My Winter 2011 range on some HOT models.

Thanks to Gilbert Rossi for the wonderful photos.

Monday, March 14, 2011

Dress#4

Dress #4 - an elegant, simple boat neck shape with a funky tie addition. The front and back bodice are a double pattern, face to face, to allow for the weaving.

Disclaimer: this is not the correct fabric.
I have run out of calico.



Friday, March 4, 2011

Dress#3

Dress #3 features an Elizabethan collar, with a flattering empire line and CF (centre front) button extension with self covered buttons.

The opening is something important to keep in mind from the very beginning, otherwise you'll find yourself adjusting the pattern later on in the show, which is much more difficult.
To get into a dress, the opening must come at least 18cm below the waistline, unless of course it is a lose fitted dress.

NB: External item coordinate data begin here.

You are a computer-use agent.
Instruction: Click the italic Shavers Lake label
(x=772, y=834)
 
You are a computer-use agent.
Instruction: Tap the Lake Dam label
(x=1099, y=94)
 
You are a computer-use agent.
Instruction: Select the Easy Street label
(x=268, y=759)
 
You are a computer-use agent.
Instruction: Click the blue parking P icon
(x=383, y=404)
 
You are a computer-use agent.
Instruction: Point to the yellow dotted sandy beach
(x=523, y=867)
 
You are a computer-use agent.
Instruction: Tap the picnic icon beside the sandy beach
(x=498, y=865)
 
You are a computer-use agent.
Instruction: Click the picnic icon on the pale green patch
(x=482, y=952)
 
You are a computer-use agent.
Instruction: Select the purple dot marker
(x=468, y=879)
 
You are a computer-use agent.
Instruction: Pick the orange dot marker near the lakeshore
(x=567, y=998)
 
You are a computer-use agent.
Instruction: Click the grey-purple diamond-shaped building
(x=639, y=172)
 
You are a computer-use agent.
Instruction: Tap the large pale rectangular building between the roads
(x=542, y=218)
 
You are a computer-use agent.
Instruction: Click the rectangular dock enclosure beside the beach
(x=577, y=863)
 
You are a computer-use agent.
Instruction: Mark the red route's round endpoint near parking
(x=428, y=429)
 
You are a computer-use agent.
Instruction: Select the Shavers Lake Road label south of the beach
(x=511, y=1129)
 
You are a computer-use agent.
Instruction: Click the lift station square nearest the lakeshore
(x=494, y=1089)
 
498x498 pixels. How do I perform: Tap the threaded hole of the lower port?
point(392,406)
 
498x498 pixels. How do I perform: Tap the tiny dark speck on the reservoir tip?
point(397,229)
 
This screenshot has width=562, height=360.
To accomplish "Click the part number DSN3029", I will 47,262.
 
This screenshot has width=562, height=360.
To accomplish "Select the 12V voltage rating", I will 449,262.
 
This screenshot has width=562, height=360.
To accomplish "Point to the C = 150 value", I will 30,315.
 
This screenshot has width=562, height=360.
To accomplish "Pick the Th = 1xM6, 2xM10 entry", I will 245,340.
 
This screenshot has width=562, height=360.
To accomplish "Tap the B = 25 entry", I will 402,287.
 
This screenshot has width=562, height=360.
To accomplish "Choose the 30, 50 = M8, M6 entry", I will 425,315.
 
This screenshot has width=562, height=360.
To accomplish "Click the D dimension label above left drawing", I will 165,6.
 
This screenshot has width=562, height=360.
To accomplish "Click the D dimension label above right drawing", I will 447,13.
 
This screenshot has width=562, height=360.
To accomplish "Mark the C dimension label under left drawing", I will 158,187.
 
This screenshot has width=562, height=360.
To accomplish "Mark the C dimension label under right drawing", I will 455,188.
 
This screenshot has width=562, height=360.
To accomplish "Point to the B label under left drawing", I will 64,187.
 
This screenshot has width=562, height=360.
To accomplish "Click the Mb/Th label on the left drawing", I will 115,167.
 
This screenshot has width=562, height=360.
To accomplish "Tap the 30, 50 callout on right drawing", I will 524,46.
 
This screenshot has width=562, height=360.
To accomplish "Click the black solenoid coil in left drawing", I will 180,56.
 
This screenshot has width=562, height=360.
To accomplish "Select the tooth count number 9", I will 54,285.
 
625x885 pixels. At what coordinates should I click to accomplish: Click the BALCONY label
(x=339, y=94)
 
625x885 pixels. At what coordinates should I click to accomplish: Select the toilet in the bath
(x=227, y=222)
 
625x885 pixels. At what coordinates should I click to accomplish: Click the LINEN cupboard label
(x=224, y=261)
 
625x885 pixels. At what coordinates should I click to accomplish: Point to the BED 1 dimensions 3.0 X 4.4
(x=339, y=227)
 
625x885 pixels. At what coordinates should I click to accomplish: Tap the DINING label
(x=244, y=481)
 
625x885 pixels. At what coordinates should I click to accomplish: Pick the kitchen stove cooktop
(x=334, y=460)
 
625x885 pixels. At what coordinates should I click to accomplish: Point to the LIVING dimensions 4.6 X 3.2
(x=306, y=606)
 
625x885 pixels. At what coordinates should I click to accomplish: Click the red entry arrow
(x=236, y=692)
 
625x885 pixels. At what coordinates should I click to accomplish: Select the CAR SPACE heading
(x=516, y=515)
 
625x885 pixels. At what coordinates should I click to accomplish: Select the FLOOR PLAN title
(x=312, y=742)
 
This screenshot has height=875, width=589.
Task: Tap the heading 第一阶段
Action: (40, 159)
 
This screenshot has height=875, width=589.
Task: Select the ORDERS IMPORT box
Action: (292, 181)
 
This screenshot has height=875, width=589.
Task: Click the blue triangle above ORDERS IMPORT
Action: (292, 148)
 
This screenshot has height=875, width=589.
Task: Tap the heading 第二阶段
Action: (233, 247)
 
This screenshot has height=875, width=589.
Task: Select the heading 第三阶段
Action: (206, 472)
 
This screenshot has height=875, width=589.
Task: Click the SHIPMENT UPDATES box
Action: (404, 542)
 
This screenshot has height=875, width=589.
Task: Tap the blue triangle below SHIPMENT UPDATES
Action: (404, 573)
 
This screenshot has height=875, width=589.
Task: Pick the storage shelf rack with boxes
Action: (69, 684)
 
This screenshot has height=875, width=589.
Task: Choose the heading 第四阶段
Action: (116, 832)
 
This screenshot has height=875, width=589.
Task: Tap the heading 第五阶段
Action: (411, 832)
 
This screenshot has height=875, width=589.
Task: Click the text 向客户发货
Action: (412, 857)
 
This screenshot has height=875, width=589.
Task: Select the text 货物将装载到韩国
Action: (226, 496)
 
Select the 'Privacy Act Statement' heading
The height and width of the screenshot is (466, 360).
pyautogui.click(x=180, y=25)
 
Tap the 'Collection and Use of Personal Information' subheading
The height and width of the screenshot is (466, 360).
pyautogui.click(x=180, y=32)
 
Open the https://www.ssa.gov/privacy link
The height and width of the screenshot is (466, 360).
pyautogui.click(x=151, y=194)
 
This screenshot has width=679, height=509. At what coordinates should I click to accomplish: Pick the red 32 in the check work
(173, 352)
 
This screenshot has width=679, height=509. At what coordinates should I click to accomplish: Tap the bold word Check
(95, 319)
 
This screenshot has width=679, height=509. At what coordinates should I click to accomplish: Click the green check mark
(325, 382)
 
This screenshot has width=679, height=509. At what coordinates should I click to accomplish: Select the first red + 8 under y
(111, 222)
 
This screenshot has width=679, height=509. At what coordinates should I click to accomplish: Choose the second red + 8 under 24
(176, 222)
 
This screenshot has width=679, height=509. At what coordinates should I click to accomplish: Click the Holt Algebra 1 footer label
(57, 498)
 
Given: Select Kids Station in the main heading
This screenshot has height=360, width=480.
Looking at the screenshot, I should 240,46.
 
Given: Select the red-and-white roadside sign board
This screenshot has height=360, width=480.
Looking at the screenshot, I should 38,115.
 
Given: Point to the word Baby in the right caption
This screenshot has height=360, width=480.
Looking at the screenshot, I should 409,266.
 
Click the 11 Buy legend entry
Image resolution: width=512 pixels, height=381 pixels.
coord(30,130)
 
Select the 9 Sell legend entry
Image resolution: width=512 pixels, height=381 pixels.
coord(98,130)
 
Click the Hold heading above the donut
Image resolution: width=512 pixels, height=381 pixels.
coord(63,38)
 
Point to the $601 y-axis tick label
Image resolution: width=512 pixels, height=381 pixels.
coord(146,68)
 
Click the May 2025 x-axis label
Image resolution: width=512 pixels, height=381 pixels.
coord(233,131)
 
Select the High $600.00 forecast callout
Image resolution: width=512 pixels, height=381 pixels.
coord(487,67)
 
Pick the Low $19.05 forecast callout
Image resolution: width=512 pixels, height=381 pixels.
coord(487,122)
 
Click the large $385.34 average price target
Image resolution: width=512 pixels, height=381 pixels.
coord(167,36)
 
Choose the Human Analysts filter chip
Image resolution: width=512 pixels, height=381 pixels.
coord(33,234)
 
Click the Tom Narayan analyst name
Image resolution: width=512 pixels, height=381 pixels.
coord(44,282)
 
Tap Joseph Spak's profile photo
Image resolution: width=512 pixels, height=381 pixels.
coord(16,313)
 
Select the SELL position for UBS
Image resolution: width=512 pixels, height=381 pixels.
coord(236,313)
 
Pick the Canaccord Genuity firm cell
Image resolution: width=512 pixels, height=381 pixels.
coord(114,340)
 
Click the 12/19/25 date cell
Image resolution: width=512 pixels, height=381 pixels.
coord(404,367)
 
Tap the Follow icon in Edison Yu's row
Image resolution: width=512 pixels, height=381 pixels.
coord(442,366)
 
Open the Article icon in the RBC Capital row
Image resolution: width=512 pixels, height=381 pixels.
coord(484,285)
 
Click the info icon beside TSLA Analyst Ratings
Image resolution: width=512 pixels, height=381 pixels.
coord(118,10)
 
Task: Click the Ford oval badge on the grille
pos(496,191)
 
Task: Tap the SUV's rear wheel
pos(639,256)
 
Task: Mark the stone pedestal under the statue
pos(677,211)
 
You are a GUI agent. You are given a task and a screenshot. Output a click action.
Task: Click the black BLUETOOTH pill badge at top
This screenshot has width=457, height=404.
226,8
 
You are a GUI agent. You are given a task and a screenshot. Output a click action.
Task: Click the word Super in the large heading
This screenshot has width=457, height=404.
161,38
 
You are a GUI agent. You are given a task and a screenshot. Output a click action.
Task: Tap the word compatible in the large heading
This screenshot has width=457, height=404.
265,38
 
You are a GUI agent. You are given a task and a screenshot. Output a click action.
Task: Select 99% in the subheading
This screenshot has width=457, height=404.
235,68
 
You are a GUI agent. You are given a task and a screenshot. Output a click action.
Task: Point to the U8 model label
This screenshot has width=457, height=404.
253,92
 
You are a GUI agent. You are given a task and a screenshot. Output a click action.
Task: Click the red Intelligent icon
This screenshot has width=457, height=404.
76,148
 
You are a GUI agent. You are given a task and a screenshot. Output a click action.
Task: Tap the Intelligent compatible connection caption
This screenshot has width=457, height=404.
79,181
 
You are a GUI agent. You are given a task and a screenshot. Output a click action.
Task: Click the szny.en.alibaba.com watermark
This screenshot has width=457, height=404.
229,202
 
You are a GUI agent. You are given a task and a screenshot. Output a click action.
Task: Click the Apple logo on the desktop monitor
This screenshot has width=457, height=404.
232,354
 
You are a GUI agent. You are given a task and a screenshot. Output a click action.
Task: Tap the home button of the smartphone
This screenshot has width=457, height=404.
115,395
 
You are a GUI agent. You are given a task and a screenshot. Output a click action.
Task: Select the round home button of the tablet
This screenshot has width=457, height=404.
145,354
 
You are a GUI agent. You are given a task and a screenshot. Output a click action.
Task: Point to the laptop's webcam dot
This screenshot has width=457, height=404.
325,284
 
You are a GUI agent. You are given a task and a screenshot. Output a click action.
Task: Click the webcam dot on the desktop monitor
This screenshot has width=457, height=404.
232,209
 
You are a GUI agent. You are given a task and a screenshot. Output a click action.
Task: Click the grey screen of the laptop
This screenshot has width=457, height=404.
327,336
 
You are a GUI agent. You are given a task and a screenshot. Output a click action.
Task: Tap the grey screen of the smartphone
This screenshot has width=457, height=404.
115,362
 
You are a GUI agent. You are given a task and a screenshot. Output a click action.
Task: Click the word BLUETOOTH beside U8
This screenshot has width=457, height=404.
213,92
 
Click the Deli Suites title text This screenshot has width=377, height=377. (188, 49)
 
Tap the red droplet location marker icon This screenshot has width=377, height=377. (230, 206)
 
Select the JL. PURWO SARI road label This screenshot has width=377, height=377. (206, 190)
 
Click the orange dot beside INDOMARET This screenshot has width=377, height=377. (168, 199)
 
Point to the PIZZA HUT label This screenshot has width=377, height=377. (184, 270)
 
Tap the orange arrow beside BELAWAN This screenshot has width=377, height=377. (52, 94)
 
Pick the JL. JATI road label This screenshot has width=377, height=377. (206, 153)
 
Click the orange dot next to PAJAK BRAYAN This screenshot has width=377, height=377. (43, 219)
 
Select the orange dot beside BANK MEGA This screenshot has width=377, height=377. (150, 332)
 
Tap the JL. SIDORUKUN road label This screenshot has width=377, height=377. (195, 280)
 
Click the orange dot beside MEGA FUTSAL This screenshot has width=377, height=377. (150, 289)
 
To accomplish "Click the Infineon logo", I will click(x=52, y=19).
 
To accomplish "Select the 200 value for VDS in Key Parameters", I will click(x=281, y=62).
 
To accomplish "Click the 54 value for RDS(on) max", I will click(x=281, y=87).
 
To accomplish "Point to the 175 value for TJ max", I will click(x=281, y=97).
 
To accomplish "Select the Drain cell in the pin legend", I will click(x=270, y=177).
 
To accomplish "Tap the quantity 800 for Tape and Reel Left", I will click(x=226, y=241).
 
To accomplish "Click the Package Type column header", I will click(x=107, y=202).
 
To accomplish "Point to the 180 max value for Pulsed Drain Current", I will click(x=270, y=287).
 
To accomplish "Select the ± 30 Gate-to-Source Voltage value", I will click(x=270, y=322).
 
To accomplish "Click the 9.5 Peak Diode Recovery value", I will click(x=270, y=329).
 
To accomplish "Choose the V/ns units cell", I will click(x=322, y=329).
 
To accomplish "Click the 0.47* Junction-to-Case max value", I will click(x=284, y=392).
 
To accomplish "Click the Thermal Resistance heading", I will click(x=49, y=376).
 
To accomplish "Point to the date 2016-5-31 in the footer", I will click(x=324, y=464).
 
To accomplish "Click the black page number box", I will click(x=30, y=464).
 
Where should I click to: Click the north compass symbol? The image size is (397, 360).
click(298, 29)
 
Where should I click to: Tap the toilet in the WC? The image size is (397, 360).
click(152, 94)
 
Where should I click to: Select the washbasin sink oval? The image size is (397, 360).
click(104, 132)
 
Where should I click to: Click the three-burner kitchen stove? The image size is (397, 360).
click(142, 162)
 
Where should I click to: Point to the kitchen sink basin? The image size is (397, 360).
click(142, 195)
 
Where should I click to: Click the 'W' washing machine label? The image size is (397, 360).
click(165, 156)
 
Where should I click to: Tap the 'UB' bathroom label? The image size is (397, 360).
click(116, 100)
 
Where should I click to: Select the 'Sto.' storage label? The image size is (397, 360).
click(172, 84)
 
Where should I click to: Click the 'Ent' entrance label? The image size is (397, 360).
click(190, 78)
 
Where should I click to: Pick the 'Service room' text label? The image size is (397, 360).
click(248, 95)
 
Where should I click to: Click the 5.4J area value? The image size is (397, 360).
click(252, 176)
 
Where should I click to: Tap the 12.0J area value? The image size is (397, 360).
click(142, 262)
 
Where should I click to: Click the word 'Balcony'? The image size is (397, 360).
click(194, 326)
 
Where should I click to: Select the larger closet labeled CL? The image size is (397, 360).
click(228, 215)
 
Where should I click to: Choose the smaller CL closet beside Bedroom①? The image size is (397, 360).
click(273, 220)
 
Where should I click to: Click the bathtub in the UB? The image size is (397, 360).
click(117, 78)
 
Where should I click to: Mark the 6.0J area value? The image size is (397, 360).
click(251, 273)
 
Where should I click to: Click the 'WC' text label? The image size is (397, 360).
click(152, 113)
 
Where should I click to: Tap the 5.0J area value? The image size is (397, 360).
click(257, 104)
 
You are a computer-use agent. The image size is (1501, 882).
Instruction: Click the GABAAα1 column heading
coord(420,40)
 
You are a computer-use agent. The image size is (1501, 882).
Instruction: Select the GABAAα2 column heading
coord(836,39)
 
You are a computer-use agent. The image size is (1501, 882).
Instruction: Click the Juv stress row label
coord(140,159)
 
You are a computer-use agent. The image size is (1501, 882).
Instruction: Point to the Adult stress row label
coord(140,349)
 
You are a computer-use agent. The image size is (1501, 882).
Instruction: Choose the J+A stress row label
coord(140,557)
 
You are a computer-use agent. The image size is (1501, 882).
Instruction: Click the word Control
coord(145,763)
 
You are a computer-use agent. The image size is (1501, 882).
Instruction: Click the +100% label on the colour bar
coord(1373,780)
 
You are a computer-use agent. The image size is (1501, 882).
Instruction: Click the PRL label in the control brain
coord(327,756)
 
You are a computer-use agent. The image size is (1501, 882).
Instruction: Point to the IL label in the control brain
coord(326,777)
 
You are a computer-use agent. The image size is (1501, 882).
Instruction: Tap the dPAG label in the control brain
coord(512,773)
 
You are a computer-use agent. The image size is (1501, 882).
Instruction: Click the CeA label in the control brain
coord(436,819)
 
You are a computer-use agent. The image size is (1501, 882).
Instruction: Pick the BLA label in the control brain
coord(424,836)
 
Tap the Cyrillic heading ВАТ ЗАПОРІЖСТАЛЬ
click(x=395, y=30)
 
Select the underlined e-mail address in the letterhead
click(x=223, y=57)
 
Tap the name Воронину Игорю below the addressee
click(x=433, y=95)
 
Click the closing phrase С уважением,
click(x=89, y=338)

Please ignore the colour - definitely not the real fabric
In this instance, I knew the collar would be tight, so it was important to have an opening somewhere in the collar. While is looks like it should be at the front of the dress where the CF button extension is - you still wouldn't be able to get fully into the dress. I therefore have decided to insert a long invisible zipper down the CB (centre back). You only need 1cm SA (seam allowance) for an invisible zipper, so it is important to adjust the patterns accordingly.

This collar for this dress was much easier then the past couple of dresses. Literally a rectangle pattern piece, gathered into the neckline.
Depending on the fabric I choose to use, will determine if I use fusing or not.

I am currently working on my colour palette (finally), so stay tuned :)

Wednesday, February 16, 2011

Dress#2

Dress #2

Below are a few sketches of the one dress, using different dart positions, pleats and shapes in the bodice.

Below are a few trial runs of half the pattern - made in vilene.
Back
Front
This is not the material/colour I will be using but the shape is coming along. It's still looking quite ugly and clownish but I have to remember - Every garment is like an artwork and you can't dismiss it until its complete.
With this dress I have pivoted the darts into the waistline, added area and gathered.
I took out a 2cm gape dart, due to the lowered armhole.
With the collar, I firstly had to decide which collar to use. There are many collars to choose from... Stand collar, roll collar, radius collar or just a built up neckline.
Collars, are difficult to get perfect and it takes a lot of trial and error.
I tried a few different collars, concluding that the built up neckline was the best option.

The collar still needs perfecting, so I will need to work on that, as well as the skirt.

Sunday, February 6, 2011

Fit done. Pattern complete.

Fit done. Pattern complete.
The Black draped fabric will be transparent, so the silhouette underneath will be visible.
The fabric will be light weight and cut on the bias, therefore more figure hugging and flattering.